Historic church in Minnesota, United States

The Swedish Evangelical Lutheran Church is a historic property in Anoka County, Minnesota. It is located at 2332 Swedish Drive in Ham Lake, Minnesota. The Late Victorian style church was built in 1872 to the design of architect Per August Gustafson. The church is listed on the National Register of Historic Places. The church is owned and maintained by the congregation of Our Saviour's Lutheran Church of East Bethel, Minnesota and is also known as Our Saviour's Lutheran Church of Ham Lake. Both churches are affiliated with the Evangelical Lutheran Church in America.

== History ==
The following is the text of a plaque hanging on the front of the church. It was placed there as part of an Eagle Scout project in the spring of 2005. It provides an accurate portrayal of the history of the church which was collected from personal accounts and the Anoka County historical records.

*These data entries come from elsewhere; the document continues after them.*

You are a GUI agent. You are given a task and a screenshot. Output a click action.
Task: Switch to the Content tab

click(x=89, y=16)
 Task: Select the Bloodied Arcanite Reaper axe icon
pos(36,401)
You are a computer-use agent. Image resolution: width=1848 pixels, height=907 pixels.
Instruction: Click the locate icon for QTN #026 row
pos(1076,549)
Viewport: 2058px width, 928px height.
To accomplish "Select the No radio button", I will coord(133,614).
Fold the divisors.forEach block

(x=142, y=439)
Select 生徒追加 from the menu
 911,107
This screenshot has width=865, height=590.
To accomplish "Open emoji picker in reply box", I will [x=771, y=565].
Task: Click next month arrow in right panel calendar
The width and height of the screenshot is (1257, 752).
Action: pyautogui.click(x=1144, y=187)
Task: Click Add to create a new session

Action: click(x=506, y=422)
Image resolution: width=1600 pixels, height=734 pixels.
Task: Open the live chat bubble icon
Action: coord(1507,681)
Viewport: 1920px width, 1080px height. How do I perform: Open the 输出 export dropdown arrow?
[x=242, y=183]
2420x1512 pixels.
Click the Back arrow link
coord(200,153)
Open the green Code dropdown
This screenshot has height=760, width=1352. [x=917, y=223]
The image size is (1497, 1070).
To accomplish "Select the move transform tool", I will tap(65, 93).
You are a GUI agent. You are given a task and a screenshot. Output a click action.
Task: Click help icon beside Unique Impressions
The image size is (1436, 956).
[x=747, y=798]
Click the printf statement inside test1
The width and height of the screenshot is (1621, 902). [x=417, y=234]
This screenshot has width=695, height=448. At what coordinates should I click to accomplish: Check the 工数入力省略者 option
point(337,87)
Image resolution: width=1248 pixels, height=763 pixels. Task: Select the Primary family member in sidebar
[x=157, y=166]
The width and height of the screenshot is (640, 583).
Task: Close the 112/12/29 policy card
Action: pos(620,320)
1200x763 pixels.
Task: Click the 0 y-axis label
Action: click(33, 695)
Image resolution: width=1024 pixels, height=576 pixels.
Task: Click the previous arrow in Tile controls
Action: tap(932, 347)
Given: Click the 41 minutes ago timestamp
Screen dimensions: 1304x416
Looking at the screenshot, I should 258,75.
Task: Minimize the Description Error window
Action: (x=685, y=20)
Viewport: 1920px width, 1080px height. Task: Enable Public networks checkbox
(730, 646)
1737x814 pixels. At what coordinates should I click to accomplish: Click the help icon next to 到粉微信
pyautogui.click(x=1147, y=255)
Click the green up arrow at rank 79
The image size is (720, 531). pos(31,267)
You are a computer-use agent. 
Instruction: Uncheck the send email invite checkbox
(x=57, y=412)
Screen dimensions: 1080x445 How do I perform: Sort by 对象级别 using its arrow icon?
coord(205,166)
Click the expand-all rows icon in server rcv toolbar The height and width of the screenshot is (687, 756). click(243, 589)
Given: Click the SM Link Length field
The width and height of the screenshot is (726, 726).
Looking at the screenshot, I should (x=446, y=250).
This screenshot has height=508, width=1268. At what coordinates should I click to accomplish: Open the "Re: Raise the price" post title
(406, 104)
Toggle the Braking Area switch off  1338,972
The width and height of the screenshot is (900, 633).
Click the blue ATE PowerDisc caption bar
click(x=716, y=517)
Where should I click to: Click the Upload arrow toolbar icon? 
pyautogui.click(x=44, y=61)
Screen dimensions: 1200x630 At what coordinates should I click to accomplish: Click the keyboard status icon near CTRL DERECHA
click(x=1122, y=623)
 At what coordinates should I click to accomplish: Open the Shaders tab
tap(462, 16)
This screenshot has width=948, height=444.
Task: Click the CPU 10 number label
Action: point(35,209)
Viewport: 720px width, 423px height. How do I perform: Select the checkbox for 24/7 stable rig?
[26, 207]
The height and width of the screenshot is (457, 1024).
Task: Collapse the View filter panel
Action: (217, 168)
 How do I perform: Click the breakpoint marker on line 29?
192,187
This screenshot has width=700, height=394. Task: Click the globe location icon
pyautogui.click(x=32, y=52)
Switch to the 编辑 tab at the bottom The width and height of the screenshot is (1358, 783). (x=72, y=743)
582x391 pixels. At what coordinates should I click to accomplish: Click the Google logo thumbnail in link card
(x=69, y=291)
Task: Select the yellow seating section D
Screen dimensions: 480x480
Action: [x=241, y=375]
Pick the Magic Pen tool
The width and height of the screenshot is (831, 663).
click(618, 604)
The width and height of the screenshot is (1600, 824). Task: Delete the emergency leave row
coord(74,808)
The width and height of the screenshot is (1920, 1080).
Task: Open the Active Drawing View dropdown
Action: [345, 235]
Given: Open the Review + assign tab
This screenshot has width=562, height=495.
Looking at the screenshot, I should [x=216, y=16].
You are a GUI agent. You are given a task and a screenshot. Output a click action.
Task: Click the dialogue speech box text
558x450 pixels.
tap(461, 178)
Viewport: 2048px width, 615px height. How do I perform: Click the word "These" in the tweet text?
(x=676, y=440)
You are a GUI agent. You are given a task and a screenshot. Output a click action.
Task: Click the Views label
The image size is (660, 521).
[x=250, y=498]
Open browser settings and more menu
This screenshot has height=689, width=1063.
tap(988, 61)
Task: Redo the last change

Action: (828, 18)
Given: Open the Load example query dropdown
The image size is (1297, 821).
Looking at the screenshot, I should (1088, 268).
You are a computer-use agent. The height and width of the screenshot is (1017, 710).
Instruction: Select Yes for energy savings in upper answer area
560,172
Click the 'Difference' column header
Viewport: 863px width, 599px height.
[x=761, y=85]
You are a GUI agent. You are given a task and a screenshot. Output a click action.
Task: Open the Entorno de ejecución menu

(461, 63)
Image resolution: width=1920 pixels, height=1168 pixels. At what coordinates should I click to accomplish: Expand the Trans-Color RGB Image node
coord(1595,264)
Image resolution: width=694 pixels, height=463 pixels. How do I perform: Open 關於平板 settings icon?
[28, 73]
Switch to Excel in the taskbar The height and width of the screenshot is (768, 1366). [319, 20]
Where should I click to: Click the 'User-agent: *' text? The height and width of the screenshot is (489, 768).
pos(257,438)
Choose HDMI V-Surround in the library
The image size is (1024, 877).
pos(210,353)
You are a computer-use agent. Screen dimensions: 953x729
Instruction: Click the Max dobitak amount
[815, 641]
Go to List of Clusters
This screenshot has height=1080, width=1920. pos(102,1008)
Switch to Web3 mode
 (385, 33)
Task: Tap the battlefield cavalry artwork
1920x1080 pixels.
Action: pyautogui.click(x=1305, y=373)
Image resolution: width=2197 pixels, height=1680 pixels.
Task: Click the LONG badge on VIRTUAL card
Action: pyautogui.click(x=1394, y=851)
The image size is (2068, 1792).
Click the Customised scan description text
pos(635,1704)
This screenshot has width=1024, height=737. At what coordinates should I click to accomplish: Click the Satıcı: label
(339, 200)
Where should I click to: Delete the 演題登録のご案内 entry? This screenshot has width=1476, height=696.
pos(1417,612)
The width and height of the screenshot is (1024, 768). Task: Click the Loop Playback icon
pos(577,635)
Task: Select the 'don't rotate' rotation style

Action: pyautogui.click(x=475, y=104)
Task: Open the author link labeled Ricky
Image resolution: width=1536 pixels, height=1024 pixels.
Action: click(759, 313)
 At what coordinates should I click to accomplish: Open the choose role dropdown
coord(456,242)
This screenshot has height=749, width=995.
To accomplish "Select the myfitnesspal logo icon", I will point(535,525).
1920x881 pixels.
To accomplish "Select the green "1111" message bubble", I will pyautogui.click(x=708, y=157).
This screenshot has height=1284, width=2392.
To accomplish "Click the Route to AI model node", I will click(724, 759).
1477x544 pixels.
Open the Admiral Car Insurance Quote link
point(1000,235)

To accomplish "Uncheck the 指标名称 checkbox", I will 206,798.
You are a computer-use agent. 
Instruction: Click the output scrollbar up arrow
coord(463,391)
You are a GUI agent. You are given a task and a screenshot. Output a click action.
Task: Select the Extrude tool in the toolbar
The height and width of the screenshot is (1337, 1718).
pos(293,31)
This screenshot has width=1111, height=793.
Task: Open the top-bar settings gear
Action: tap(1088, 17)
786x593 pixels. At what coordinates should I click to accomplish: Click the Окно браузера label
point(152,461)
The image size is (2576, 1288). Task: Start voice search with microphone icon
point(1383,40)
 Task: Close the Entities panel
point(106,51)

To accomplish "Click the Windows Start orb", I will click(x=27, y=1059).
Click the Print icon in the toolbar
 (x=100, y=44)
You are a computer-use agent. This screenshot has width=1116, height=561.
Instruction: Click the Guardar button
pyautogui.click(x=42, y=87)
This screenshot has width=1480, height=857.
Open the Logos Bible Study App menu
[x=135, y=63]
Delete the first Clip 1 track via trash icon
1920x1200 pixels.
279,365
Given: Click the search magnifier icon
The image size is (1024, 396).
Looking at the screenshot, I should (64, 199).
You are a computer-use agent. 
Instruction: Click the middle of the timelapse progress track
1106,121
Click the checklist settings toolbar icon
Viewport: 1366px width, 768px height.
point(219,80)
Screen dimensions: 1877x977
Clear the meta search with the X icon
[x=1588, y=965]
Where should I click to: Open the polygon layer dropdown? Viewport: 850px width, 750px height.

"This church, the Swedish Evangelical Lutheran Church of Ham Lake as it is called on the National Register of Historic Places, has a rich history. Founded in 1872, the building was constructed on land donated by Johan and Fredrika Magnuson shortly after their daughters Alida and Emilia died of typhoid fever and a need for a cemetery was realized. Originally laid to rest in their front yard, when the church was completed the two coffins were moved and became the first graves in the cemetery. When the church was first built there were no local pastors, thus, whenever the families in the church wanted to hold a service someone would have to travel to Anoka to pick up the pastor and bring him back. Since that time the church has expanded and required new buildings, but despite its now limited use, the "Old Church" remains an important part of the history of Our Saviour’s Lutheran Church."

In 1964, the church's congregation moved to another facility however the church is used for worship purposes at various times of the year. The congregation now refers to the chapel Our Saviour's Chapel.